##### EXERCISE DATA

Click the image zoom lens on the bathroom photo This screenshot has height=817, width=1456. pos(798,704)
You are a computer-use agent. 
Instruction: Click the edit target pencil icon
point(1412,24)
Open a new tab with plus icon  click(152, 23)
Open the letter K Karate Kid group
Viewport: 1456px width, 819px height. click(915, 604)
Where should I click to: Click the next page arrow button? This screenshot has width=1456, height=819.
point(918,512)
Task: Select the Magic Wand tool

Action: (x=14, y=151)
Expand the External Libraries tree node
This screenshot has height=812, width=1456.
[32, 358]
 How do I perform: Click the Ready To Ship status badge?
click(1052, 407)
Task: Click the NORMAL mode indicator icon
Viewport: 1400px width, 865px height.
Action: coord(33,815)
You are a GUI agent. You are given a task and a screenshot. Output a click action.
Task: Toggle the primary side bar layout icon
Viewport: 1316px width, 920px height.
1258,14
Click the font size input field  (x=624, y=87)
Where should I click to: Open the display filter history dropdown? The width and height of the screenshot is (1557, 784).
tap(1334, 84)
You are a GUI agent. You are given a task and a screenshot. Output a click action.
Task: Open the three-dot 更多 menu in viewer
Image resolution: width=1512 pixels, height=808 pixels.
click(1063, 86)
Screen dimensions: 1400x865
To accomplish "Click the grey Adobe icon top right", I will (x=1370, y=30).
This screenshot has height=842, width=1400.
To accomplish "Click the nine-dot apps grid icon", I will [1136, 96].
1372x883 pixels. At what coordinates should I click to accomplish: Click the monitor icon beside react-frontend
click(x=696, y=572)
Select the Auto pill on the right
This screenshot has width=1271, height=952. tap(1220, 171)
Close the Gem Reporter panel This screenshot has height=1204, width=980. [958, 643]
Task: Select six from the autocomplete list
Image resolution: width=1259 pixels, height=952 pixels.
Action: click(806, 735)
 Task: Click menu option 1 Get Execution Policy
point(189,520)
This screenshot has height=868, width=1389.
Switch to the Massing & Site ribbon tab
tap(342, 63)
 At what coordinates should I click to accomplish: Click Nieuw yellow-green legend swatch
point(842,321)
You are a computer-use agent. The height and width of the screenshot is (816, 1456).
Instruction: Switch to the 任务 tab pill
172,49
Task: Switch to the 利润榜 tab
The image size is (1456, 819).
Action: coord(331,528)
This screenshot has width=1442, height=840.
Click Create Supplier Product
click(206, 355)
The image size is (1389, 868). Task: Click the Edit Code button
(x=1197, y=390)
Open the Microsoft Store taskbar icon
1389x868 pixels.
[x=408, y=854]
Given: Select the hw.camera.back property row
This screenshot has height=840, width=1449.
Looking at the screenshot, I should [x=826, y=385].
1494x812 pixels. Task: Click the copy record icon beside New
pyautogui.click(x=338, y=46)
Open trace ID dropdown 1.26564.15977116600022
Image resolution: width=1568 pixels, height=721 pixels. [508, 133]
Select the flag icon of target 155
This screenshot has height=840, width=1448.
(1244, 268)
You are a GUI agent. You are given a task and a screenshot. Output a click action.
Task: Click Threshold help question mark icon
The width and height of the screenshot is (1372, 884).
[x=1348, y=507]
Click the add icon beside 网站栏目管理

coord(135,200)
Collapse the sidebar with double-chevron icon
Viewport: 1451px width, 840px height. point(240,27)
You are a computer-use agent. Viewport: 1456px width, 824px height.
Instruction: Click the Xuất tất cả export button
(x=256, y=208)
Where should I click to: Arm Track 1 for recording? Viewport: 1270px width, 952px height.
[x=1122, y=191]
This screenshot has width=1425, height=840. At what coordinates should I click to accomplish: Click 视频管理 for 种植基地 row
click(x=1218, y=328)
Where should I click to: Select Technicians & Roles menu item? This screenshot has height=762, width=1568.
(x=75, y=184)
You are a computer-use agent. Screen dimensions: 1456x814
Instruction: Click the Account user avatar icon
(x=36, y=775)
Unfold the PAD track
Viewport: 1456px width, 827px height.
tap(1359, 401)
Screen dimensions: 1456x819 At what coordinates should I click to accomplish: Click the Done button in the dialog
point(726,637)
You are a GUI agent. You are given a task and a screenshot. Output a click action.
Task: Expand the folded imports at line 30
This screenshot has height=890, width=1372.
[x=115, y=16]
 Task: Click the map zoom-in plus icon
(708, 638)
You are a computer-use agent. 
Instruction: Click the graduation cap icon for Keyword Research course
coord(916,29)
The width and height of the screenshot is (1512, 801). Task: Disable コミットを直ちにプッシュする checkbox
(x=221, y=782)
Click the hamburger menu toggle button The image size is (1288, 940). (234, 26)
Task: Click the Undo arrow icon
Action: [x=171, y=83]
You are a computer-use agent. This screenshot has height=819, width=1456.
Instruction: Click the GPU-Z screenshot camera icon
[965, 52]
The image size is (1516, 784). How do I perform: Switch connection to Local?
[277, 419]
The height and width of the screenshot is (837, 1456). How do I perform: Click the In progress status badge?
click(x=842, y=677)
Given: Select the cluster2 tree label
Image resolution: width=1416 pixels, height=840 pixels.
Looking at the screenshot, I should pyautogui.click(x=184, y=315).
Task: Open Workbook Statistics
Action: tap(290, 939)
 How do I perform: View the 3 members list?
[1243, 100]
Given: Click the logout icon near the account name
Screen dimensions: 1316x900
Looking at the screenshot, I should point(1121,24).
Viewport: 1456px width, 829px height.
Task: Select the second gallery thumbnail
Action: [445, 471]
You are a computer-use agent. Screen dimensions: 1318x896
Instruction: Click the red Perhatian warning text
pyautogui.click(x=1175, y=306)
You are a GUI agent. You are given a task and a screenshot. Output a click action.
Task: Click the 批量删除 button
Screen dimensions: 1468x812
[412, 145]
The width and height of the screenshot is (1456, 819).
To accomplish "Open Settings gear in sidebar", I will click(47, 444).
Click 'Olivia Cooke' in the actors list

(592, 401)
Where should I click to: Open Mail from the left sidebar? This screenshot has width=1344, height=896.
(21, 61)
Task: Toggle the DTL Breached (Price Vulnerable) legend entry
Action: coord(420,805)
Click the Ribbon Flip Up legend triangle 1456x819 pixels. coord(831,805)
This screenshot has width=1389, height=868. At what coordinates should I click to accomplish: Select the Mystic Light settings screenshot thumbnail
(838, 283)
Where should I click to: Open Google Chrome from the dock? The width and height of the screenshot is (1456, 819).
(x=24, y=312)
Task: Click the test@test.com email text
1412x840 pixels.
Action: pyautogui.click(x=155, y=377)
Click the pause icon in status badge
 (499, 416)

##########

- **TASK PROMPT**
Of the lines above, copy each that contains "computer".

- **TASK RESPONSE**
You are a computer-use agent. 
You are a computer-use agent. The height and width of the screenshot is (816, 1456).
You are a computer-use agent. Viewport: 1456px width, 824px height.
You are a computer-use agent. Screen dimensions: 1456x814
You are a computer-use agent. 
You are a computer-use agent. This screenshot has height=819, width=1456.
You are a computer-use agent. Screen dimensions: 1318x896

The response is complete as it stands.